#### SÉRIE D'EXERCICES:
a) D'après le texte sur les baisses de prix en magasin, sur combien de références MDD des baisses de prix ont-elles été annoncées en 2019 ?
b) Poursuivez le texte sur les baisses de prix en magasin à la suite de sa dernière phrase.

D'une part, certains d'entre eux ont annoncé des baisses de prix sur près de 5 000 références MDD en 2019.

D'autre part, des remises sont attribuées sur les cartes de fidélité pour les produits de grandes marques et des produits MDD, le plus souvent d'ailleurs avec un montant de « 10 % », ce qui rappelle étrangement le niveau de revalorisation du SRP.

Tout l'enjeu est de savoir si ces baisses de prix constatées en magasins sur de nombreuses références se retrouveront, dans les contrats passés avec les fournisseurs, par une baisse du prix d'achat. Si ces baisses de prix cette année ont pu être réalisées en partie sur les marges des distributeurs, il n'est pas certain que ce mouvement se pérennise.

#### DONNÉES FOURNIES:
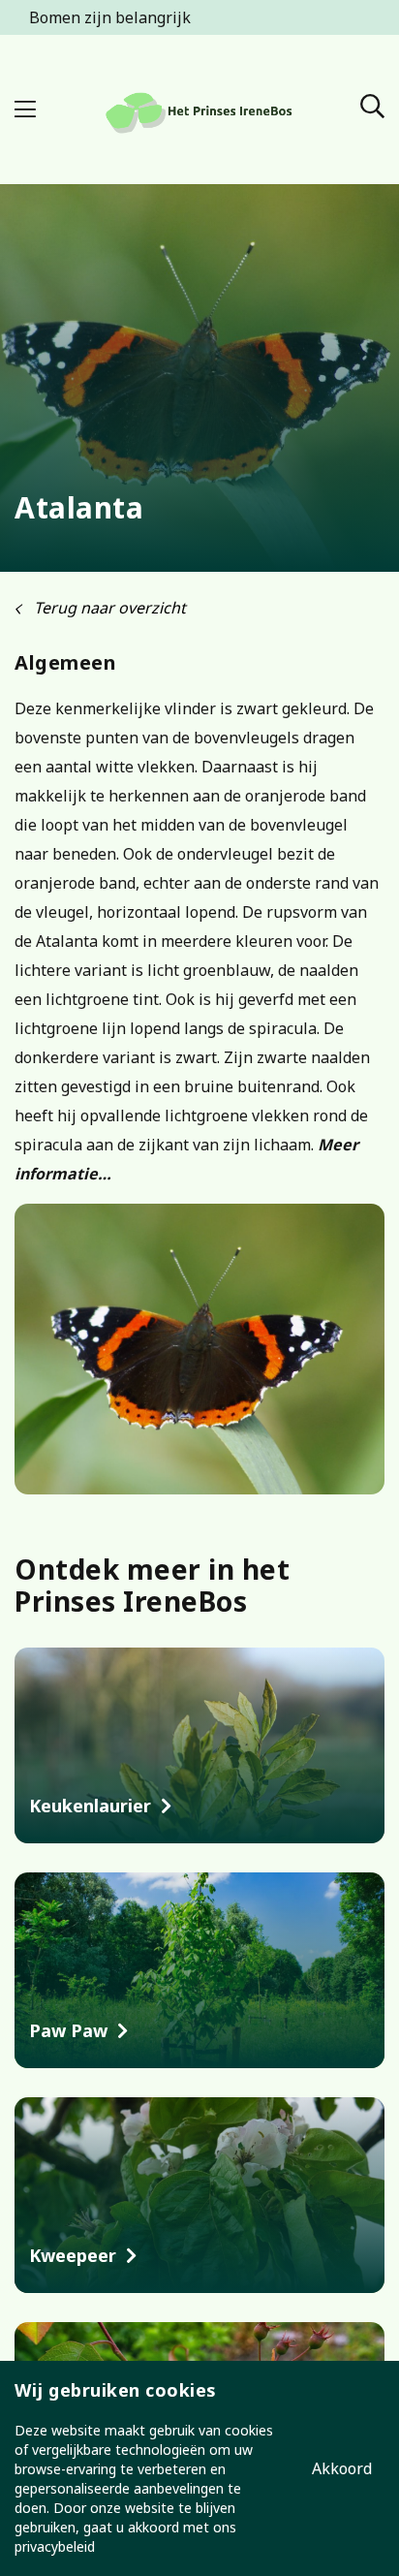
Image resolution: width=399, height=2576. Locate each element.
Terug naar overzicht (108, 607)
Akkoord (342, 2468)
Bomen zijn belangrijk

#### RÉPONSES:
a) Sur près de 5 000 références MDD.

b)
Un facteur d'inquiétude, relayé à de nombreuses reprises lors des auditions du groupe de suivi, a porté sur le retard pris dans la négociation des contrats MDD concernés pour l'année 2019 . Certaines entreprises produisant des produits MDD pour la grande distribution n'ont pas encore conclu de contrat avec leur fournisseur pour... l'année 2019 ! Compte tenu d'un encadrement législatif moins contraignant sur les contrats MDD, il n'est à pas douter que ce retard pris dans les négociations constitue un moyen de pression fort qui pèsera sur le prix d'achat final.

C. DES PME, PRINCIPALES VICTIMES DU RELÈVEMENT DU SRP

La revalorisation des produits de grandes marques et des MDD dans les rayons font des PME les principales victimes de la loi Egalim.

Confrontées à des baisses de prix sur les MDD et à une revalorisation des produits des grandes marques en rayon, les PME sont considérablement concurrencées en termes de référencement.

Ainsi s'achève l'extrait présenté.